About "Slice BAM" tool
Hi Jen and other galaxy-users, I was using "Slice BAM" tool on Galaxy to get the alignment overlap with the targeted intervals. After I got the output BAM file, I used "flagstat" to get the detailed information of the output BAM file. What I got from "flagstat" is as following. "13704486 + 0 in total (QC-passed reads + QC-failed reads) 0 + 0 duplicates 2989995 + 0 mapped (21.82%:-nan%) 13704486 + 0 paired in sequencing" What's the QC-passed reads? What's the mapped reads? Should I only get the mapped reads to the targeted intervals?
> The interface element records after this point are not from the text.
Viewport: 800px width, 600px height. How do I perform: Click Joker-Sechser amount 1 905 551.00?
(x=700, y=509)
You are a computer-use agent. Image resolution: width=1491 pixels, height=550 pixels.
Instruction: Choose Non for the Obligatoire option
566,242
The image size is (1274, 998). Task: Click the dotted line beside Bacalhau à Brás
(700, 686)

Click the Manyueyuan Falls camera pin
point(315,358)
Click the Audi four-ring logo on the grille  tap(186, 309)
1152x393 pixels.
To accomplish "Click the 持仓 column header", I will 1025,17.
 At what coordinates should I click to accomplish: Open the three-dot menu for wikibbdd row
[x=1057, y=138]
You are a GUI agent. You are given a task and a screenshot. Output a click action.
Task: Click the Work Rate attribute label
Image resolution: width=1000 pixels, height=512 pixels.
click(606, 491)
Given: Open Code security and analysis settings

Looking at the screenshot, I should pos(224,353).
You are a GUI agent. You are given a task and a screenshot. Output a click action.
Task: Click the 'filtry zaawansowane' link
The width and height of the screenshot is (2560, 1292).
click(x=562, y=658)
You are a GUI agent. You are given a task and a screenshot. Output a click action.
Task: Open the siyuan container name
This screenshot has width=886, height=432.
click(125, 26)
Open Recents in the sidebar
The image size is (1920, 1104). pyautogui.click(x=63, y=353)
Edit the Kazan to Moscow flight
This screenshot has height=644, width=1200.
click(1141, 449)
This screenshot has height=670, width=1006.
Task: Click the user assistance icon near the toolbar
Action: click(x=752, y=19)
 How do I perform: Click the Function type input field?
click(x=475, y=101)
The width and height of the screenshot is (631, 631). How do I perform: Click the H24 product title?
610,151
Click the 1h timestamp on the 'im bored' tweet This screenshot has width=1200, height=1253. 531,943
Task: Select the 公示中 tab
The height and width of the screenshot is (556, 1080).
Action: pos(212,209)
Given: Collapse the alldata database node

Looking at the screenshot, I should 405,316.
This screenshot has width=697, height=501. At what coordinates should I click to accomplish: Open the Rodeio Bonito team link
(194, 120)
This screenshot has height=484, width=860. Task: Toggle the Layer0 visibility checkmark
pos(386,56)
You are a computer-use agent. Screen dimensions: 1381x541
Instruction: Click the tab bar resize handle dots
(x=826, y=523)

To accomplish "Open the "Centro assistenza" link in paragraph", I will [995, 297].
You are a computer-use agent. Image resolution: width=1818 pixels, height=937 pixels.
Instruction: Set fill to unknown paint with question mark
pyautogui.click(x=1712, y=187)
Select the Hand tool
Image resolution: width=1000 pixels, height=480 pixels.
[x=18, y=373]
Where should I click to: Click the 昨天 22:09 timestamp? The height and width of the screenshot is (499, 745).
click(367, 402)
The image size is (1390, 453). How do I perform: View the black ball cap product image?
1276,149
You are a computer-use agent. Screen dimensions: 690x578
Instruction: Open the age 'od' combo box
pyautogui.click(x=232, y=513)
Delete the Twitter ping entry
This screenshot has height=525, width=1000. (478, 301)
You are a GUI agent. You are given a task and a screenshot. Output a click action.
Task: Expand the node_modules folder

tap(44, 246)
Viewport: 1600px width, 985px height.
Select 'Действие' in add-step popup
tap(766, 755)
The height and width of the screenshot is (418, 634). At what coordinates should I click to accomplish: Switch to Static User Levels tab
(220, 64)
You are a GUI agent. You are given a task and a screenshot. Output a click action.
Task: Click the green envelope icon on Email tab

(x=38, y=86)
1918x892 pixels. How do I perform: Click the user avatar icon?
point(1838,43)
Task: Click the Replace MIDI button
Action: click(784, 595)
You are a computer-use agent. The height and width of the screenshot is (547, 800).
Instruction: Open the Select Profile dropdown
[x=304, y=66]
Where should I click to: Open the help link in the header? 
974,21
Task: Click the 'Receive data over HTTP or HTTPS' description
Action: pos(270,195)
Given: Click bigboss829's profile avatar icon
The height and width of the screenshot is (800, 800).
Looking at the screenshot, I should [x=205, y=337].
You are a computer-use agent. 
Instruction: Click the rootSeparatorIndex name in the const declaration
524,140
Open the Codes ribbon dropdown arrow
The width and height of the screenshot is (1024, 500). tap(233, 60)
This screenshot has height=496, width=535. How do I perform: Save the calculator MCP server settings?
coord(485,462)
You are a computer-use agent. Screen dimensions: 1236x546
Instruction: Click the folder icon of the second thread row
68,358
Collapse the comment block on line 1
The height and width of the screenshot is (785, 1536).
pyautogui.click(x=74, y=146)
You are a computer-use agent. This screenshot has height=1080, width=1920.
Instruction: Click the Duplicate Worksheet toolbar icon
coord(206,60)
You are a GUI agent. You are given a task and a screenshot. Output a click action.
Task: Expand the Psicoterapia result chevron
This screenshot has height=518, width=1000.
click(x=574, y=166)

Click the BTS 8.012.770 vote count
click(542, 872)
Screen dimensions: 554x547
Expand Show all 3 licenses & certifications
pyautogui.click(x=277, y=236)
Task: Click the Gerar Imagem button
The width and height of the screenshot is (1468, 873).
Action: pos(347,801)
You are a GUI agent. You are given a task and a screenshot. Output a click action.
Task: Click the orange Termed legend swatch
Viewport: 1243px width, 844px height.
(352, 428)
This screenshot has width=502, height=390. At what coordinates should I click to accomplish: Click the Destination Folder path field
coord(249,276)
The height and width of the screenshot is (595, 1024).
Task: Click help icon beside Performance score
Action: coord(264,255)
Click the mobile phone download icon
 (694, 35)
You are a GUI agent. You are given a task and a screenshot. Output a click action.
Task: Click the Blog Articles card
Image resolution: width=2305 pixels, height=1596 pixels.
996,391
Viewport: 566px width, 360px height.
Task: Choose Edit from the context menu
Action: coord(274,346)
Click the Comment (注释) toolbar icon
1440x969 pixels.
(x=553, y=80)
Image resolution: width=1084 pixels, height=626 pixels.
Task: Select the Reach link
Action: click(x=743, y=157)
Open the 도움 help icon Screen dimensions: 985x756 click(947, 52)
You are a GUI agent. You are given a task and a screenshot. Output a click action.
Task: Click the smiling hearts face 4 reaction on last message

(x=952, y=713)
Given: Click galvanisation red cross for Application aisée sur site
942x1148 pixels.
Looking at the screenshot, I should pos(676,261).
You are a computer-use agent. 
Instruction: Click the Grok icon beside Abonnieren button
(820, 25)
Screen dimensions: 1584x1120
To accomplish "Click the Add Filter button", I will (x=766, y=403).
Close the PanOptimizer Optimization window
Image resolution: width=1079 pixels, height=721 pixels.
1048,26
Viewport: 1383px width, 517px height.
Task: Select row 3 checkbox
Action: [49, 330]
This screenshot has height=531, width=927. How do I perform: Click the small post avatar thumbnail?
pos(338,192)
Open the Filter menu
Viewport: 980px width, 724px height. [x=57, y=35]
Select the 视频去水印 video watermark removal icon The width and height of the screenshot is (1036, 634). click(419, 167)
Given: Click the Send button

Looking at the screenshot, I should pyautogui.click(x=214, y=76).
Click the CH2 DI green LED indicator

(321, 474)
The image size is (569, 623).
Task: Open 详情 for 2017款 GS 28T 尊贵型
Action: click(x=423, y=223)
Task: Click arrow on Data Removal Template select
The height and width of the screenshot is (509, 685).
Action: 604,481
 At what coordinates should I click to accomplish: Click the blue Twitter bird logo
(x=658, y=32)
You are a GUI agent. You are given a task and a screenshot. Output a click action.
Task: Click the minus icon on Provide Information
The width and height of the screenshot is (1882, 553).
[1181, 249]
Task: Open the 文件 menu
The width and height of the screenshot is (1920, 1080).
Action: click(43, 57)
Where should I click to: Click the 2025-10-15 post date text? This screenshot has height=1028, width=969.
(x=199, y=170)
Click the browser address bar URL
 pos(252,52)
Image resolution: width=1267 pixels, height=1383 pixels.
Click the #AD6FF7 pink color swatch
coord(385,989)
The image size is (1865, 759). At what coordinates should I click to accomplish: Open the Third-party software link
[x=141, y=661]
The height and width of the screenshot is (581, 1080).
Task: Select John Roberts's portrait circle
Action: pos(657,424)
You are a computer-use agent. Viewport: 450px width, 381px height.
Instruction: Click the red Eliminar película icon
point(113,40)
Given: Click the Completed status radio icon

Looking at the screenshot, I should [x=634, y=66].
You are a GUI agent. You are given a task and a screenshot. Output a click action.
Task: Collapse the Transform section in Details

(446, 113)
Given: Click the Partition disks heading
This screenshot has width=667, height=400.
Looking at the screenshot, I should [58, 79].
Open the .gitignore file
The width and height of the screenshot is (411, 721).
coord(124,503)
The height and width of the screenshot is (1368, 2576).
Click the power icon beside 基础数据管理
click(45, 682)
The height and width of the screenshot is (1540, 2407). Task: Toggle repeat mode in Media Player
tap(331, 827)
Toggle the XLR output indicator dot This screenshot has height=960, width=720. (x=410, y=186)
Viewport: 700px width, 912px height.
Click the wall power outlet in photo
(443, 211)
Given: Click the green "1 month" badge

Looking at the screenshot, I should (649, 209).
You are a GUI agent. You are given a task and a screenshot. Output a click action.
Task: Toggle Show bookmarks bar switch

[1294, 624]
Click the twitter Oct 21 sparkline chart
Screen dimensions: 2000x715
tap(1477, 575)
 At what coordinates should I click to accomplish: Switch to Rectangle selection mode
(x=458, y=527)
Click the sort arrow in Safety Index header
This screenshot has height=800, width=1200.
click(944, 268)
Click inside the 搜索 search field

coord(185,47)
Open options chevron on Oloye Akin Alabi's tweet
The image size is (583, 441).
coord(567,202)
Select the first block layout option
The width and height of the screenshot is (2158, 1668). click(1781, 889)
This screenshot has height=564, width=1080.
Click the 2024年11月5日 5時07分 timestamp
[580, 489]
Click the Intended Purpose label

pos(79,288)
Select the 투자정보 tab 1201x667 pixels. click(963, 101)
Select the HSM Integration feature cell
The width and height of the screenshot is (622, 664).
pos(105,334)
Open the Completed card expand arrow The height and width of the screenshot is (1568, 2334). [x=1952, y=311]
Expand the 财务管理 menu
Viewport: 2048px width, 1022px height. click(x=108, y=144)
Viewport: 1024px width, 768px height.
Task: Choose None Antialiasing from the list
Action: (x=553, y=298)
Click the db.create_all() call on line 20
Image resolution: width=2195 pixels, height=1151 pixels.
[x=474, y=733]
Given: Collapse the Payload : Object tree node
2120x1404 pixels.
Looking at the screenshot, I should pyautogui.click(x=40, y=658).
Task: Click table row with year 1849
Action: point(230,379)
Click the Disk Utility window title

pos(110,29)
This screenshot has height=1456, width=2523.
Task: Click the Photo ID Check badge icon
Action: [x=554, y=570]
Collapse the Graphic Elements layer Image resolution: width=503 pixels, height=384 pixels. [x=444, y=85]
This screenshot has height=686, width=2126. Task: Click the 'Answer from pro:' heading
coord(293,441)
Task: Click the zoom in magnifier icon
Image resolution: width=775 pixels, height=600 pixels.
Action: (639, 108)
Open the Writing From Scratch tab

I am very confused. Any help is highly appreciated! Thanks a lot! Best wishes, Yan
Hi Yan, Yes, "Slice BAM" is like a filter, so the output should be smaller if some of the data mapped to regions outside of the intervals (entirely - no overlap). You can run flagstat on both files and compare the two numbers to see the difference/what was filtered. For QC-passed/failed - this is a great question without a simple answer (as it has some history). Or so I thought. Then, I found a very simple post by Prof Albert on Biostar addressing the same question, that I think is about as good as it can get! (Main point = can safely ignore) http://www.biostars.org/p/16100/ Hope this helps! Jen Galaxy team On 9/12/13 10:11 PM, Yan He wrote:
Hi Jen and other galaxy-users,
I was using "Slice BAM" tool on Galaxy to get the alignment overlap with the targeted intervals. After I got the output BAM file, I used "flagstat" to get the detailed information of the output BAM file. What I got from "flagstat" is as following.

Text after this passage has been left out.